Si, dès le début, les Stranglers sont un groupe instantanément reconnaissable, c'est en grande partie grâce à lui. De même, l'évolution que connaît le groupe, notamment sous sa forme MK I, provient, pour beaucoup, de l'évolution de son matériel ainsi que de sa manière de jouer : il passe ainsi des arpèges rapides joués à l'orgue Hammond sur Rattus Norvegicus aux séquences programmées sur Norfolk Coast en passant par les accords tenus typiques de la new wave des années 1980 sur Feline. Pendant la majeure partie de sa carrière au sein des Stranglers, Dave Greenfield fait une recherche constante sur le son, ce qui vaut au groupe cette appréciation du journaliste spécialisé Mark Jenkins : « Les Stranglers sont restés un bon exemple de groupe actif qui a fait évoluer les sons analogiques comme numériques des claviers depuis leur apparition dans les années 70 jusqu'à aujourd'hui. »[22]

Bien qu'ayant peu apporté de compositions (Golden Brown est un contre-exemple célèbre), c'est un élément essentiel du groupe par les arrangements qu'il apporte. Hugh Cornwell a expliqué leur méthode de travail sur les premiers albums, dans le livre qu'il a écrit pour expliquer les chansons : « John [JJ Burnel] et moi mettions au point la manière dont la chanson se combinait avec les textes pendant que Dave nous accompagnait. John ou moi lui disions si ça nous convenait et alors il pensait : « S'ils aiment ça, je vais en faire plus ». John et moi changions ce que nous écrivions pour faire de la place à Dave et c'est pourquoi les chansons sont si bien arrangées, parce qu'il y avait beaucoup d'interaction entre les trois instruments mélodiques. »[23]

Cette méthode change avec les années et l'éloignement géographique et humain des différents membres du groupe. Dans les années 1990, les changements de personnel font que Dave Greenfield se sent bien souvent marginalisé. Il déclare dans la biographie officielle publiée en 1997 : « John [Ellis] et Paul [Roberts] arrivent maintenant avec des chansons finies et veulent qu'elles soient enregistrées telles quelles. Autrefois, les chansons étaient des catalyseurs. »[24] C'est une source de frustration pour lui et il envisage même de quitter le groupe[25]. À partir de 2004, le retour à une formule qui privilégie le travail collectif lui permet de participer de nouveau à l'arrangement des titres et aux claviers de retrouver leur prééminence sonore.

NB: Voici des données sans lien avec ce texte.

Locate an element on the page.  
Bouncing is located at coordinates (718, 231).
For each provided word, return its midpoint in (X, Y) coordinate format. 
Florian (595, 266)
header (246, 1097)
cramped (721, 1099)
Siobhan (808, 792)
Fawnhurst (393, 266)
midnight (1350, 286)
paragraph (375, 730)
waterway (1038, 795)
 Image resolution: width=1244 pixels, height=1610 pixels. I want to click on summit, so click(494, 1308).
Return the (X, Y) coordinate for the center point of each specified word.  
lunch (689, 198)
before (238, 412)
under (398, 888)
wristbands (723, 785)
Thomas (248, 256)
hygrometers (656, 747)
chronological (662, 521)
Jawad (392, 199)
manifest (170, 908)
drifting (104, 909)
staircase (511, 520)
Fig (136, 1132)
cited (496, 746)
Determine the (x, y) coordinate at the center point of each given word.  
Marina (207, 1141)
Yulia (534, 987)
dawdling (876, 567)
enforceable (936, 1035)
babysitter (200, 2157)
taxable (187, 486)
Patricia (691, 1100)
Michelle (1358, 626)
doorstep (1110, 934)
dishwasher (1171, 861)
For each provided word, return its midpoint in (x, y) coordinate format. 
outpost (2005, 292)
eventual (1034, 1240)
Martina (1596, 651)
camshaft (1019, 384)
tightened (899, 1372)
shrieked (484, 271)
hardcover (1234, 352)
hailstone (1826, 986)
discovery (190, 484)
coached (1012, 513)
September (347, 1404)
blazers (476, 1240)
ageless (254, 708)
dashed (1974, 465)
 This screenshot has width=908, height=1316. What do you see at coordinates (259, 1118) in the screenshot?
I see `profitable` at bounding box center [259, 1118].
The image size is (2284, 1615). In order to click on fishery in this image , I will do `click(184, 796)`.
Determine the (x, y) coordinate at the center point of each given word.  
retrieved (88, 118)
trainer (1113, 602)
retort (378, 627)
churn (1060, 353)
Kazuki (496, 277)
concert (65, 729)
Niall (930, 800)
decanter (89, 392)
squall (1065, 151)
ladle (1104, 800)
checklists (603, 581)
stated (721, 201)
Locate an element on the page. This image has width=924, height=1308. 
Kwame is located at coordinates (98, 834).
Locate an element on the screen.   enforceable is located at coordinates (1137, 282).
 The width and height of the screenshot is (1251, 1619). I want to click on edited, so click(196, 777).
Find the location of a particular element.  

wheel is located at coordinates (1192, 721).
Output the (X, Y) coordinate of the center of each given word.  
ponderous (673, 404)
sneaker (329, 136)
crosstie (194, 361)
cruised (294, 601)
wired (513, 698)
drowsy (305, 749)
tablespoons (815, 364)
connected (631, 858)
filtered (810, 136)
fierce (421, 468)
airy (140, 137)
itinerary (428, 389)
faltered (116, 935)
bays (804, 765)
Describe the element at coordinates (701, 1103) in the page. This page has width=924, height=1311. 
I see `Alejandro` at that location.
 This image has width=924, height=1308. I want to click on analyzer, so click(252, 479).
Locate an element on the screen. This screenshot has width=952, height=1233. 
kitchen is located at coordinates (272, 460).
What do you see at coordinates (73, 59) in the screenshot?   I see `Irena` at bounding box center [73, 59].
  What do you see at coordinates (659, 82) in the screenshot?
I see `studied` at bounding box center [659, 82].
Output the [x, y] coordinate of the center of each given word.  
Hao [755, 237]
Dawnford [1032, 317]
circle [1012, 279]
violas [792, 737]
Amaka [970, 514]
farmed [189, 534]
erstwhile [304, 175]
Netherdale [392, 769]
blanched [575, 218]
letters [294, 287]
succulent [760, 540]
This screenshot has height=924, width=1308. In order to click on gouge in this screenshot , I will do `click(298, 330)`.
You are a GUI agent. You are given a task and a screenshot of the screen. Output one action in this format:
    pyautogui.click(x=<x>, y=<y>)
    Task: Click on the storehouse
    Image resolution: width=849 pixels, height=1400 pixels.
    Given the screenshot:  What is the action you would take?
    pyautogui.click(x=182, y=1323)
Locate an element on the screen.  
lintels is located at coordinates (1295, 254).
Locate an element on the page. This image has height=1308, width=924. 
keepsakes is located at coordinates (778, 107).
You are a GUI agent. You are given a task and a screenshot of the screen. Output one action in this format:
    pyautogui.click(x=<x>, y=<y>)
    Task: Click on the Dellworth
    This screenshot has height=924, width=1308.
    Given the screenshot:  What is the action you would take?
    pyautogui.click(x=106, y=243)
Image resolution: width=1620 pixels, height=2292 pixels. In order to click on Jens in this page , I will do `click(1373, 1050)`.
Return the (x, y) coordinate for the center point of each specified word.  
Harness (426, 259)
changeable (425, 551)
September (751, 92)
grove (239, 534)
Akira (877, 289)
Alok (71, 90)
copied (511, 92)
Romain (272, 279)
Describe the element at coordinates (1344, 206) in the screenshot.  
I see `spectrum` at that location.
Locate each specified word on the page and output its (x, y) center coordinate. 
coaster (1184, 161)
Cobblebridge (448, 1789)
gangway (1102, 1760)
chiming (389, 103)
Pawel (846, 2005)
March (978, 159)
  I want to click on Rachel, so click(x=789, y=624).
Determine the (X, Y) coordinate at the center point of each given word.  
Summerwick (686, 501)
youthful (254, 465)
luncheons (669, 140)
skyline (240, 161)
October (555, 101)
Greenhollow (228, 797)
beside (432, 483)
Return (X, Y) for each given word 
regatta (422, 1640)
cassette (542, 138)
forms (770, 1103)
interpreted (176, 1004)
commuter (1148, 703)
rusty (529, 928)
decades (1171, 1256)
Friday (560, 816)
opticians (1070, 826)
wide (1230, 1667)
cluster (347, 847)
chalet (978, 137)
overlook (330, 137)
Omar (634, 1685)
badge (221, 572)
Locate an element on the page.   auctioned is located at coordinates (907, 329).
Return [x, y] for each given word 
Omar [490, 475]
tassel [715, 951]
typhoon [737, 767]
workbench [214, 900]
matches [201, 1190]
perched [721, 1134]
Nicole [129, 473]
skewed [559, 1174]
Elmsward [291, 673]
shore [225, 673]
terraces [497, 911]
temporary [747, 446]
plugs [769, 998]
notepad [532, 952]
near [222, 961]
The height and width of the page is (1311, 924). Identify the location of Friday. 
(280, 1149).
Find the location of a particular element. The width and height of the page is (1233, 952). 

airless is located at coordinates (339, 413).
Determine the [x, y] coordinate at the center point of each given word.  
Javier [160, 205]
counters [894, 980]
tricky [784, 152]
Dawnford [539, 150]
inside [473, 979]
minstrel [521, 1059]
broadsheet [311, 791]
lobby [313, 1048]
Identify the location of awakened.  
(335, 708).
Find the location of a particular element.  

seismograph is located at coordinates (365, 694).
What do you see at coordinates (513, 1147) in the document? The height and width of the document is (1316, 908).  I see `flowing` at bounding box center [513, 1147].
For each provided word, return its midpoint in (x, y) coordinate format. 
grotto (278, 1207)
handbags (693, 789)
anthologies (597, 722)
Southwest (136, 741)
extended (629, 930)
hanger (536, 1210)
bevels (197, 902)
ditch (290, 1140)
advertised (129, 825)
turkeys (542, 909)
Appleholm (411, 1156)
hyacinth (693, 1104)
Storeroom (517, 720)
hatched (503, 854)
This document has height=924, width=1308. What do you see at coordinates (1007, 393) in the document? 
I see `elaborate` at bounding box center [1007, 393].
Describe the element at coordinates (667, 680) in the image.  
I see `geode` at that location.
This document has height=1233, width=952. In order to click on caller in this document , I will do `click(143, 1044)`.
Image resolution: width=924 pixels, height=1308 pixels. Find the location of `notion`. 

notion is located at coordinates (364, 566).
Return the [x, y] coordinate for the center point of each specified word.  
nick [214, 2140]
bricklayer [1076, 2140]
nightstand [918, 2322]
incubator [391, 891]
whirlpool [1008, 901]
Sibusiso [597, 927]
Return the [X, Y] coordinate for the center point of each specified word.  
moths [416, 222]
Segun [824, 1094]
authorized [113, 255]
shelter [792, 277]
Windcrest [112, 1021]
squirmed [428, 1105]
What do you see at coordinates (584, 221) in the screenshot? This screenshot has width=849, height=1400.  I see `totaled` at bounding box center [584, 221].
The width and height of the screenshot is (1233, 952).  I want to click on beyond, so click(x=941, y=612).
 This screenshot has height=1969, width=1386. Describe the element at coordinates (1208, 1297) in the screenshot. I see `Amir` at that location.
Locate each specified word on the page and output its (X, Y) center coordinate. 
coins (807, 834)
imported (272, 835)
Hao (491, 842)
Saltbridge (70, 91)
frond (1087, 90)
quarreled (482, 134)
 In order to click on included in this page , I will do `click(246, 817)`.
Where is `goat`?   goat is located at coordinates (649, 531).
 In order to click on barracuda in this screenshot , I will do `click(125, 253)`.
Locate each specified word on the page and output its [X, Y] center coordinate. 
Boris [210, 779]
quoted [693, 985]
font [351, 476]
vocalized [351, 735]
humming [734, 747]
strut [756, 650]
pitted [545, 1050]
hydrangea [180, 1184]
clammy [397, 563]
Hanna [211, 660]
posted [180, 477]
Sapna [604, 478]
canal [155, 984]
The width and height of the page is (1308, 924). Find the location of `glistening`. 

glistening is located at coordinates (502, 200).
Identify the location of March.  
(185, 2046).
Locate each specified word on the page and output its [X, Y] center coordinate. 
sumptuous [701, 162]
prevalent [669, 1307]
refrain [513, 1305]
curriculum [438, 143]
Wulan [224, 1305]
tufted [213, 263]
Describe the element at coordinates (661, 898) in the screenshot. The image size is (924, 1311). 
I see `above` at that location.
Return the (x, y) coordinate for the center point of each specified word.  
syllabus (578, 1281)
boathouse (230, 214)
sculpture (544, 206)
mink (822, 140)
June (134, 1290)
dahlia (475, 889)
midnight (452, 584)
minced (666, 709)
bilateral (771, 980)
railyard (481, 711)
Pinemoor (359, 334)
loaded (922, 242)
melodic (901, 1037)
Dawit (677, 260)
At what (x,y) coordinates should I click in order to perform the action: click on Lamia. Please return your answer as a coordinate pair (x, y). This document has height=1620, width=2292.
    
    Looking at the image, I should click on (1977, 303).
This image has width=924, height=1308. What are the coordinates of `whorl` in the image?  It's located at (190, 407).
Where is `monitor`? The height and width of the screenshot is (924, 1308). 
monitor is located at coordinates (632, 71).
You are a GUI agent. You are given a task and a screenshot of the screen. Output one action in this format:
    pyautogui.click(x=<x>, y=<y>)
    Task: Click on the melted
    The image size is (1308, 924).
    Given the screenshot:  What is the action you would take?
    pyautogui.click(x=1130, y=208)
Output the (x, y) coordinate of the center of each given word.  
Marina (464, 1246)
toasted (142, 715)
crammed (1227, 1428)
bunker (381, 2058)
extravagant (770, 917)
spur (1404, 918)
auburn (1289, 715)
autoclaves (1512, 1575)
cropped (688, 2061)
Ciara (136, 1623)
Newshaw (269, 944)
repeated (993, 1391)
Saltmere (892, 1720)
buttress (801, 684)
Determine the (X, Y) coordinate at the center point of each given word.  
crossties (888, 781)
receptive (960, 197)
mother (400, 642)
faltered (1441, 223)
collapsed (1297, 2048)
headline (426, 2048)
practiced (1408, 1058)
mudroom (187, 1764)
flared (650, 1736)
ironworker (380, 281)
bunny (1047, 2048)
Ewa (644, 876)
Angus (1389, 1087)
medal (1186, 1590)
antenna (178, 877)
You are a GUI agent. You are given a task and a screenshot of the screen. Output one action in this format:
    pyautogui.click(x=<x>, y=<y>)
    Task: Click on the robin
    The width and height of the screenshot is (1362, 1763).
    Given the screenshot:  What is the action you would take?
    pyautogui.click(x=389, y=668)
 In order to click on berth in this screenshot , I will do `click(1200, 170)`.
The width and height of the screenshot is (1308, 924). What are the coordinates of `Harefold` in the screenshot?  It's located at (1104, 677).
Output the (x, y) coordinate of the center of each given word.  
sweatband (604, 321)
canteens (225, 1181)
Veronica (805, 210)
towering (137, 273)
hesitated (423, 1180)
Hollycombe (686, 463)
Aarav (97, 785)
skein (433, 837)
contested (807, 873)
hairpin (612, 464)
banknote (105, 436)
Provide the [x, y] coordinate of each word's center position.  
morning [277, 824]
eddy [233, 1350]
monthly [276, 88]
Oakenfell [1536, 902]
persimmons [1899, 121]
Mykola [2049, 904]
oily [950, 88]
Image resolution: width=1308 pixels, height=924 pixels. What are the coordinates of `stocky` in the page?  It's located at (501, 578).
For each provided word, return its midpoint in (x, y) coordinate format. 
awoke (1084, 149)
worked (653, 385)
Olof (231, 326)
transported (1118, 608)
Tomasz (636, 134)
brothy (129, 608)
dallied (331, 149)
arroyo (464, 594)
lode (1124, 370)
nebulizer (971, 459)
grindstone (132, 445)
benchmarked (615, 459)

En tant que chanteurModifier

Dave Greenfield est également le troisième chanteur des Stranglers entre le premier album Rattus Norvegicus et le cinquième The Gospel According to the Meninblack. Il interprète à chaque fois une chanson sur chacun de ces albums, essentiellement parce que les deux autres instrumentistes avaient du mal à assurer en même temps chant et jeu[26].

MatérielModifier

En 1975, Dave Greenfield débarque dans le groupe avec un orgue Hammond L100 et un piano de marque Hohner Cembalet (dont la production a déjà été arrêtée à cette époque). C'est avec cela qu'il enregistre les deux premiers albums en totalité ou en partie[4]. Il cite encore le Hammond comme son instrument préféré[21]. Il commence à utiliser des synthétiseurs à partir du deuxième album, No More Heroes[27], notamment le Mini Moog[4]. Mais le grand changement se produit lorsque le groupe enregistre son quatrième album, The Raven, pour lequel Dave Greenfield s'équipe d'un synthé polyphonique, en l'occurrence l'Oberheim 8 Voice qui est encore analogique. Il utilise également le piano électrique Yamaha CP 30 et un petit synthé EDP de type Wasp[28].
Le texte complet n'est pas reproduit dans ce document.